Being the perfect human specimen, good luck has been my steady companion. Well, so far, at least. The times when I should have been impaled, immolated, crushed or, in the context of this magazine, flung down from a great height are numerous, but for whatever happy coincidence, I’ve escaped most physical mayhem despite the usual fate tempting.

One longtime friend says I have a guardian angel working overtime. Of course, this is the same fellow who while prying manfully on a snap ring with one seriously large flat-bladed screwdriver—the sort some marketing sod with a keen knack for Mandarin translation labled “two-fisted”—slipped the tool off the work and directly into my mouth. I had been bent over his shoulder, holding the light.

It happened so fast I didn’t know what had happened, other than there was a foreign taste and gritty metallic texture between my teeth, not to mention a growing sense of distention in my cheek. The look on my buddy’s face was pricelessly horrified as he processed the scene, his hand still gripping the screwdriver, its shaft thrust into my mouth and the blade bulging my cheek. But for whatever happy cascade of improbables, I had been standing just so, the slamming arc of the screwdriver perfectly aimed, my friend’s reach luckily limited by the anatomy of his arm crossing his chest, my unconsciously held gap between my upper and lower teeth most fortuitously spaced such that the only consequence was a terrible scare on his part and a bit of perplexity on mine as to why he wouldn’t please withdraw the screwdriver already. My lips weren’t even bruised, much less a tooth knocked out.

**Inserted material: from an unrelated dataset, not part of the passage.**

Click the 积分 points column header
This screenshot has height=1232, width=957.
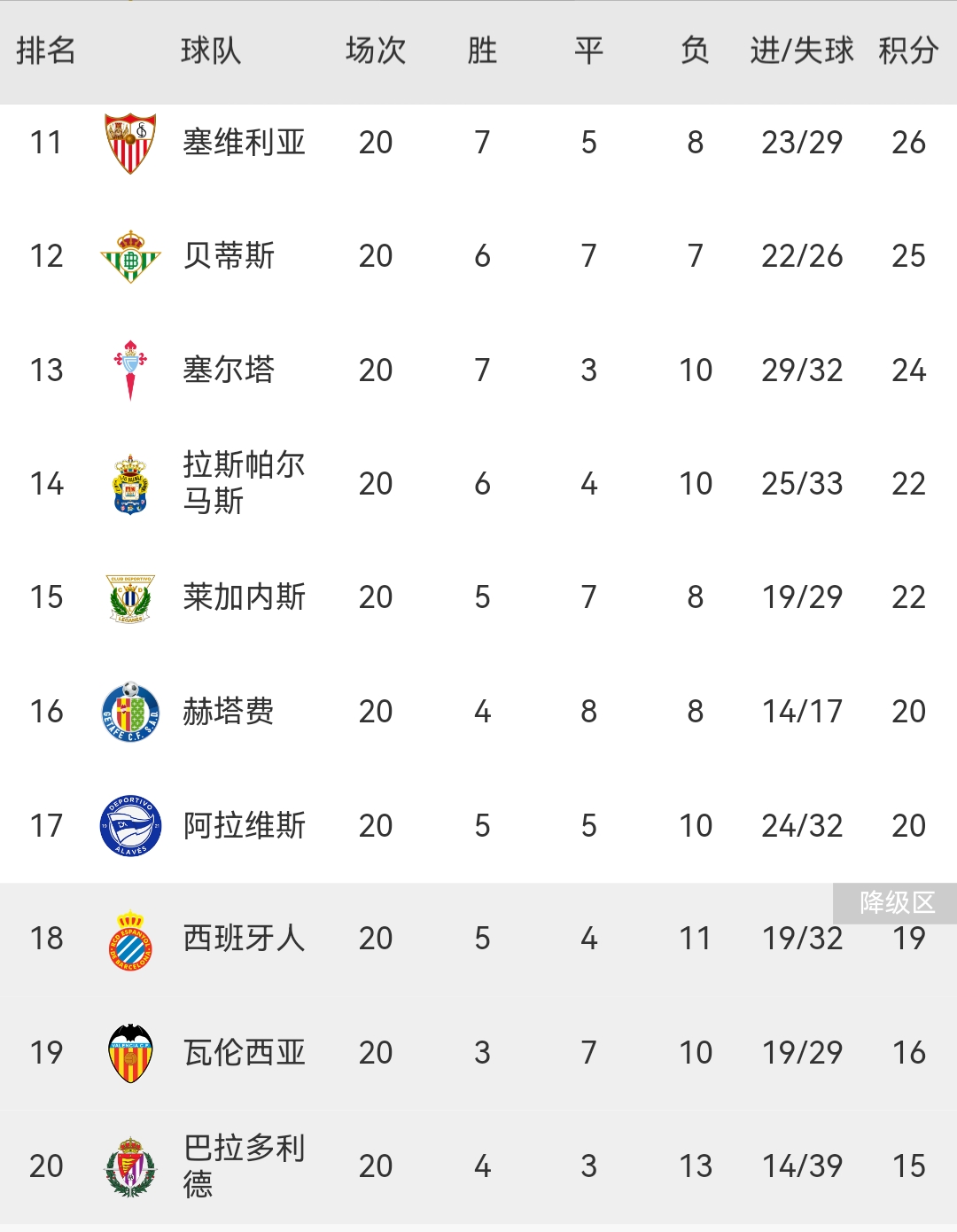[908, 51]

And so I approached aviation with the complete calm of a youth who knew—not after reflection or measuring the odds or the benefit of sage council—but as one who simply knew nothing untoward would happen to him. Engine failures and crashes were magazine abstractions, war stories for innocent minds, and if such things occurred in the present, they happened out of sight to someone else. The concept was wasted on me at the time, but Achilles likely went into battle with the same satisfaction.

And for decades it was so. I rented Cessnas and flew them over mountain peaks and ocean edges without a care. I road raced cars and never so much as scratched a finger. At 32 I took up dirt bike racing with a friend, and after three years of roosting and jumping, of standing starts crowding 150 motorcycles into a 12-foot-wide first turn, I had only been inside the ambulance once. Charmed.

When it finally came possible to buy an airplane of my own, the idea of a store-bought model was anathema to me. Boring planes were rentable, so why own one of those? Building a plane was great, but I was up to my fetlocks in bambinos and mortgages to even consider the idea. But to buy an Experimental already built, now that was appealing, and so I came to my Starduster Too.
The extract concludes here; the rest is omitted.